Dataset excerpts:
+ + + + + + +
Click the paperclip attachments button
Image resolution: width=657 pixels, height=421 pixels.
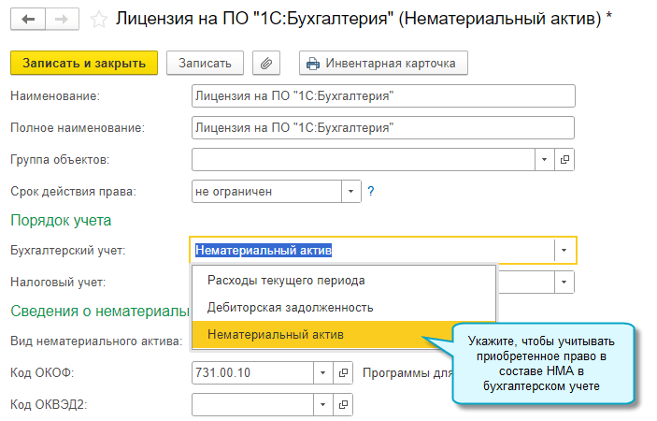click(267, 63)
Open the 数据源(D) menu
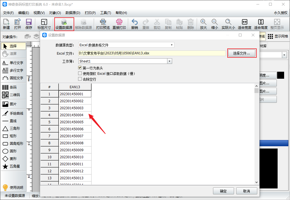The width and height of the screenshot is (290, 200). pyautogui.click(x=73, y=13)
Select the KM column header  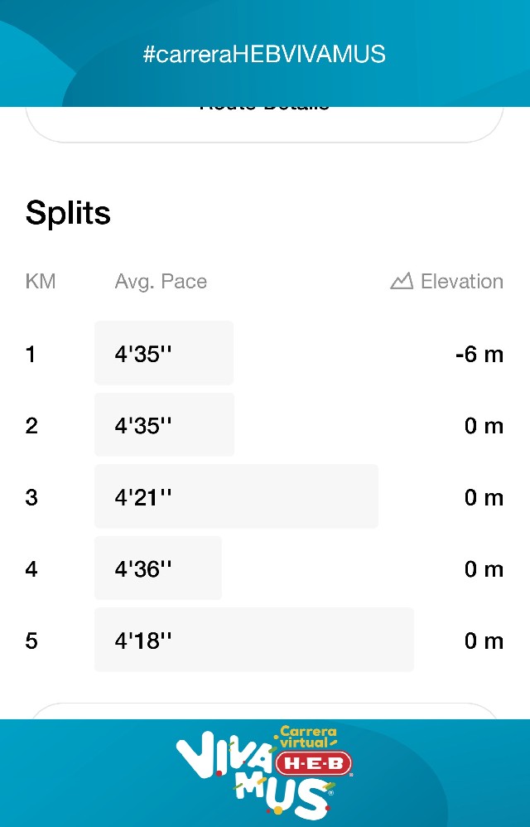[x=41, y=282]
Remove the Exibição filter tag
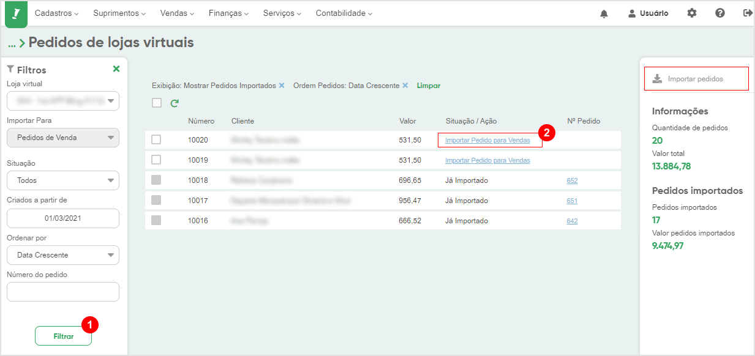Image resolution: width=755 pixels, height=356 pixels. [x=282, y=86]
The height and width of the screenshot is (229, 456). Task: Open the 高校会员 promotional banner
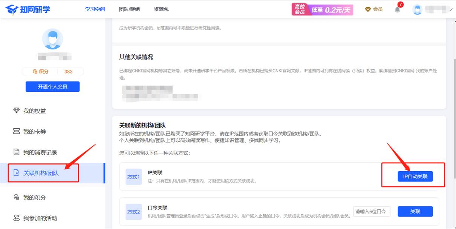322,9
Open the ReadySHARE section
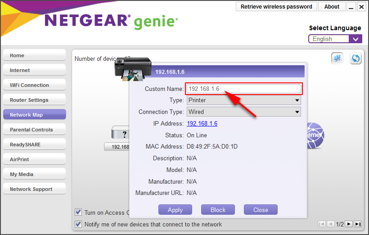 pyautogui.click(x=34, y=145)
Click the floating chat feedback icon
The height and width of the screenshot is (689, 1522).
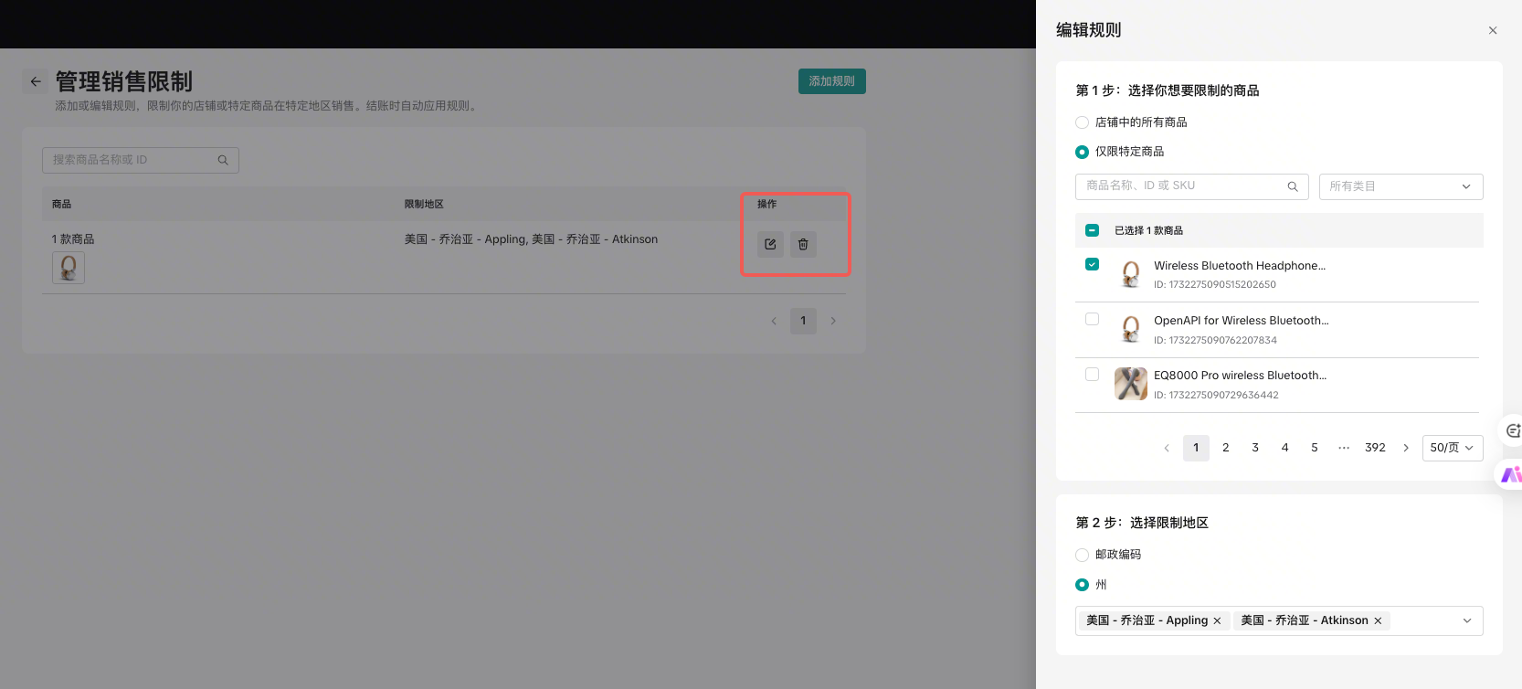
+ + + + + + +
Exercise brief:
Please restate word for word each line from the one containing "Open the ReadySHARE section" to the end of the data above, without the pictures.

Task output:
Open the ReadySHARE section
 pyautogui.click(x=34, y=145)
Click the floating chat feedback icon
The height and width of the screenshot is (689, 1522).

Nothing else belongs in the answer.